Work item: Give back the entries in full, exactly as they are written.

Available data:
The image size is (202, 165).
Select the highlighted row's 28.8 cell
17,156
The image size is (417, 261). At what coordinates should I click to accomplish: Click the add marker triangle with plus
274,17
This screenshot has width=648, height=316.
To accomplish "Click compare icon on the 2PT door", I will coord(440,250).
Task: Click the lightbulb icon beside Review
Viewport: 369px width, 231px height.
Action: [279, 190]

Exercise result:
The image size is (202, 165).
Select the highlighted row's 28.8 cell
17,156
The image size is (417, 261). At what coordinates should I click to accomplish: Click the add marker triangle with plus
274,17
This screenshot has width=648, height=316.
To accomplish "Click compare icon on the 2PT door", I will coord(440,250).
Task: Click the lightbulb icon beside Review
Viewport: 369px width, 231px height.
Action: [279, 190]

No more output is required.